Fiene’s Federalist essay flirts with something true: so much of the stereotypical mode of male-male interaction in our society is, basically, primate dominance hierarchies. Anyone who’s been around teenage boys has seen the bluster and swagger, the chest-beating aggression, the endless one-upsmanship, the ritualized humiliation. This stupid and pointless competition holds no appeal for me and never has. I had an aversion to bro culture even before it was called that. Whether it’s nature or nurture, I find that most women are also repelled by this behavior, and that’s why I gravitated toward them as friends. (It’s no coincidence that most of my male friends don’t care for this kind of nonsense either.)
Of course, if this is the way men are “supposed” to act, there’s no reason to change. The religious right’s gender segregation claims to be a way to discourage bad behavior, but it’s actually a cause of that same bad behavior. If men were expected to act maturely and to control themselves around women, more of them would be motivated to learn how to do that.
The gender apartheid of the Christian right is nothing new. It comes from the same segregationist mindset as all the other religions whose men believe they’re too holy to touch, see or hear women.
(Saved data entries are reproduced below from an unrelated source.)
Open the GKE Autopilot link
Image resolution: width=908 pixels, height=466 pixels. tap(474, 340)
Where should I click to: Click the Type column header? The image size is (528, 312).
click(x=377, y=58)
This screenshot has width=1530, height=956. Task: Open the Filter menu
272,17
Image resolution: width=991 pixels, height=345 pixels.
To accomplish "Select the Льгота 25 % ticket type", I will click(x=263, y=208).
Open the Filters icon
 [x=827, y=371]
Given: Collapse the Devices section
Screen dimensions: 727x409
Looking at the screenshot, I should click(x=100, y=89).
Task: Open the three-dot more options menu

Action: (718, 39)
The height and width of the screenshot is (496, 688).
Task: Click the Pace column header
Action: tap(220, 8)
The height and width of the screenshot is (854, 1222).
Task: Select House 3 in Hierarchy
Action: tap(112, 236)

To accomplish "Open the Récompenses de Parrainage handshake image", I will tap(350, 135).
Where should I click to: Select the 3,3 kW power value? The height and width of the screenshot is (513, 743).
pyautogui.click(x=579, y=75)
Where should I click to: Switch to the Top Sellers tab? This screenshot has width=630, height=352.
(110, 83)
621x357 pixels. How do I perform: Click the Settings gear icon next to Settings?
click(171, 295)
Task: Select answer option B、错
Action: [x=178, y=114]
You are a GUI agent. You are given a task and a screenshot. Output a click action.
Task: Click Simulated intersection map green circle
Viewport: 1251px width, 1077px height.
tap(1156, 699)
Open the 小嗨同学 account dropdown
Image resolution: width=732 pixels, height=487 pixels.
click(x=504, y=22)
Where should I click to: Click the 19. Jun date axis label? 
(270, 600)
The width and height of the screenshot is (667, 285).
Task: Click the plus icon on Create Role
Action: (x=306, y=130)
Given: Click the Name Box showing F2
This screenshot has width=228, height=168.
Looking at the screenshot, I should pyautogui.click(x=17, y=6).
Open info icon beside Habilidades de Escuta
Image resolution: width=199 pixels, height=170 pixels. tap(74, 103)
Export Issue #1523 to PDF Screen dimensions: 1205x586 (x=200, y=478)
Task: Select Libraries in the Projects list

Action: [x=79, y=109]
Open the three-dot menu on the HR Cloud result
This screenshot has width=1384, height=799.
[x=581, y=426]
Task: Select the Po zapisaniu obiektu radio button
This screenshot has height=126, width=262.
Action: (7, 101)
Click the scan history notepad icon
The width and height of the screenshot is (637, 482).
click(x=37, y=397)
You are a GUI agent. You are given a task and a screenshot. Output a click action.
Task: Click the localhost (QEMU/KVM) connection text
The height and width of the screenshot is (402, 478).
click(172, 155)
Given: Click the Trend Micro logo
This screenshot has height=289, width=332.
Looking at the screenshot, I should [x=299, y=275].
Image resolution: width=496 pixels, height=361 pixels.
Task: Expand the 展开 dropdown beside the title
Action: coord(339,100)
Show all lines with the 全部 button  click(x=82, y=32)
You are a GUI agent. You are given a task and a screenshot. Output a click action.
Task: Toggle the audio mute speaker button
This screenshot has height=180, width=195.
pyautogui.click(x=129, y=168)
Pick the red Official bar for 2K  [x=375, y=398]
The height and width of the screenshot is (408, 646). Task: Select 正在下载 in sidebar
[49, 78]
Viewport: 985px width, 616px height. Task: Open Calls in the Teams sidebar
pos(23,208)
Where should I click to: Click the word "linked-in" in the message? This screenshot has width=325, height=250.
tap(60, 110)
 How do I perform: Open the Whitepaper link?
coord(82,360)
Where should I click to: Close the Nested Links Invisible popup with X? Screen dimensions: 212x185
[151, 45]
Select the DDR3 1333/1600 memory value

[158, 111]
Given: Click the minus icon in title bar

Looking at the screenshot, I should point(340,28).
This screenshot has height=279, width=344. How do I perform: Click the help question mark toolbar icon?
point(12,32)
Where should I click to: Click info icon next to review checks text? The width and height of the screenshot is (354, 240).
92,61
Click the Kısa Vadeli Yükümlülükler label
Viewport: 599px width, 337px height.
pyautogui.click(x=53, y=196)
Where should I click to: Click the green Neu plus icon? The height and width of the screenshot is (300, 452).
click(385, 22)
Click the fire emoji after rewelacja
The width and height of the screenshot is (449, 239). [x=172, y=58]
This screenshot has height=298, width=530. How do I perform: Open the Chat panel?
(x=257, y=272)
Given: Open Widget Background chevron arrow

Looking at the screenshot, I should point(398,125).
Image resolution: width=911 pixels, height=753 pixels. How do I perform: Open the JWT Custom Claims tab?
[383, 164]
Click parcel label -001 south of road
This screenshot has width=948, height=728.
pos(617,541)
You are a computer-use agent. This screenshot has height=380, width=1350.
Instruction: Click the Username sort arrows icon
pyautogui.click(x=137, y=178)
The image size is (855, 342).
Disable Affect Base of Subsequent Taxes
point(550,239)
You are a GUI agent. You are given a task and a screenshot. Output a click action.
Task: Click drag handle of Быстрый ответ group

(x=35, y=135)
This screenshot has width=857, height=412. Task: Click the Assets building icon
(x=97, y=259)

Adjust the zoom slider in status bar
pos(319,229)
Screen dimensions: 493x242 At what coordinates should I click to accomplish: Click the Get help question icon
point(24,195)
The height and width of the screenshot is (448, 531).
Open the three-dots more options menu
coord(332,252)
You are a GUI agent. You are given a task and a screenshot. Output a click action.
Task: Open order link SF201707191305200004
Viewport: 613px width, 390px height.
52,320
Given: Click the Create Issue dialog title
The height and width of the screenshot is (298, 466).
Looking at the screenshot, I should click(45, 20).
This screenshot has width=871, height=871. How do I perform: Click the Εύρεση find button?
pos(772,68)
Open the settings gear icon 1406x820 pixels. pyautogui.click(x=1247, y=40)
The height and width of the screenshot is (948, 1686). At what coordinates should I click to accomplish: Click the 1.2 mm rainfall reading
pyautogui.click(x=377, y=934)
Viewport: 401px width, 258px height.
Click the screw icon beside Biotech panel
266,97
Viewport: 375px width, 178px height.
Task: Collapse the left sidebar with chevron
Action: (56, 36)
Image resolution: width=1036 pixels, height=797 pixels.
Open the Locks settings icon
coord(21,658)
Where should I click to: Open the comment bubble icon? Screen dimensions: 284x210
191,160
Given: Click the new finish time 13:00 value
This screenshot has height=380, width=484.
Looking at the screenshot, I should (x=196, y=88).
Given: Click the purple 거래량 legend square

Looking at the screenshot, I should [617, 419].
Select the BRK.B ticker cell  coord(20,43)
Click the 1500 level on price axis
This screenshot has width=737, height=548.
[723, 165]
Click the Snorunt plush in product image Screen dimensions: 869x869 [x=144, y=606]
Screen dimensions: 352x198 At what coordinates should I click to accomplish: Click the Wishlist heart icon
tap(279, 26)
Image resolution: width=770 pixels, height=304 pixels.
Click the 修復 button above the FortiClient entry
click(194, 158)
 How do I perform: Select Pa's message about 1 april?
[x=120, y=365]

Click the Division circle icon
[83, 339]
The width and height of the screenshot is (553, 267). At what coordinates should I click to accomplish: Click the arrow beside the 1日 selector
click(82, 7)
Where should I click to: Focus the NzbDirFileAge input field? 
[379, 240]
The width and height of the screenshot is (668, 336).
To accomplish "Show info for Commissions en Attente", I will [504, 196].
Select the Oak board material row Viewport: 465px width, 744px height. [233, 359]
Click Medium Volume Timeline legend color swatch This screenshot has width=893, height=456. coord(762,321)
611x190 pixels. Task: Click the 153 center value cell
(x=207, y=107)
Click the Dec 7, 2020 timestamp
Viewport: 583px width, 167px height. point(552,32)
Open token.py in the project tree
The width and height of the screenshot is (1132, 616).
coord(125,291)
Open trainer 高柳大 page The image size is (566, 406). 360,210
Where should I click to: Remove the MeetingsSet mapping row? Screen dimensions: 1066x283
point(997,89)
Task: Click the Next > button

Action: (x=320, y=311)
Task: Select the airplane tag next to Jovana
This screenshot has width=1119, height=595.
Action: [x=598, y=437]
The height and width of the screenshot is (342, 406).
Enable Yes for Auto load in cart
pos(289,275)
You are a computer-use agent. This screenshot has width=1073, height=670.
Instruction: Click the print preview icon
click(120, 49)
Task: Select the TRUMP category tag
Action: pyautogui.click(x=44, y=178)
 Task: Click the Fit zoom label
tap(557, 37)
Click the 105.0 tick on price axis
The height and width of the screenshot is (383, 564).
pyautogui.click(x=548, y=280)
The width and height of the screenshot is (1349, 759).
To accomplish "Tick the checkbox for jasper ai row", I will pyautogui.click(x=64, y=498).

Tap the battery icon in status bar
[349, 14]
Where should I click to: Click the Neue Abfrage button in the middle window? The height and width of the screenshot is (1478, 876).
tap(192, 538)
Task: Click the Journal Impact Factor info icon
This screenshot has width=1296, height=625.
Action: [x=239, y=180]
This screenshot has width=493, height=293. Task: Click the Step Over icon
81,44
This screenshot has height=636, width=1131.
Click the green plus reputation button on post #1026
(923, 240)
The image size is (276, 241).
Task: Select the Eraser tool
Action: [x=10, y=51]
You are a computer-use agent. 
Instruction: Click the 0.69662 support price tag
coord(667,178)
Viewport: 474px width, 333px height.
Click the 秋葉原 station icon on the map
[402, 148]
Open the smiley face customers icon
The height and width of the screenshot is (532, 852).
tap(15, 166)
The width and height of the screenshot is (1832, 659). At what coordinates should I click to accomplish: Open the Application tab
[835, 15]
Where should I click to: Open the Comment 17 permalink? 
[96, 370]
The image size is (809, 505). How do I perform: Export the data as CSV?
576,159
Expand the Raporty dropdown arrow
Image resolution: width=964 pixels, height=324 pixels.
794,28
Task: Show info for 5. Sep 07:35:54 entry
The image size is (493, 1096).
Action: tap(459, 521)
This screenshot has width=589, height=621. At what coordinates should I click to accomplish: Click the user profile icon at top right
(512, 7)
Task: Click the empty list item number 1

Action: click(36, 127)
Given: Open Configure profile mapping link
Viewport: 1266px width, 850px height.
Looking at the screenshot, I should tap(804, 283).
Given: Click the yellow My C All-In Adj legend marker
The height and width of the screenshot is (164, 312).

Whether it’s the gender-segregated synagogues of Orthodox Judaism, or the Islamic cultures that confine women behind stifling shrouds, or Catholicism’s celibate male-only priesthood, or evangelical Christianity’s creepy purity culture and obsessive focus on abstinence. They manifest in slightly different ways, but all these misogynist beliefs are alike in spirit.
They all stem from the same basic idea: that women are inherently tempting in a way that men aren’t. A man can’t be in the presence of any woman without wanting to sleep with her, and he won’t be able to restrain this urge given the opportunity. If cheating can happen, it will happen.
But even though this belief system holds that men are the unreliable, untrustworthy ones, it makes this women’s problem to solve through restrictions on their dress, appearance and behavior. How does that make sense? As I’ve said before, if it were really the case that men couldn’t control themselves around women, the solution isn’t to ban women from public life, it’s for men to wear blindfolds and women to lead them around.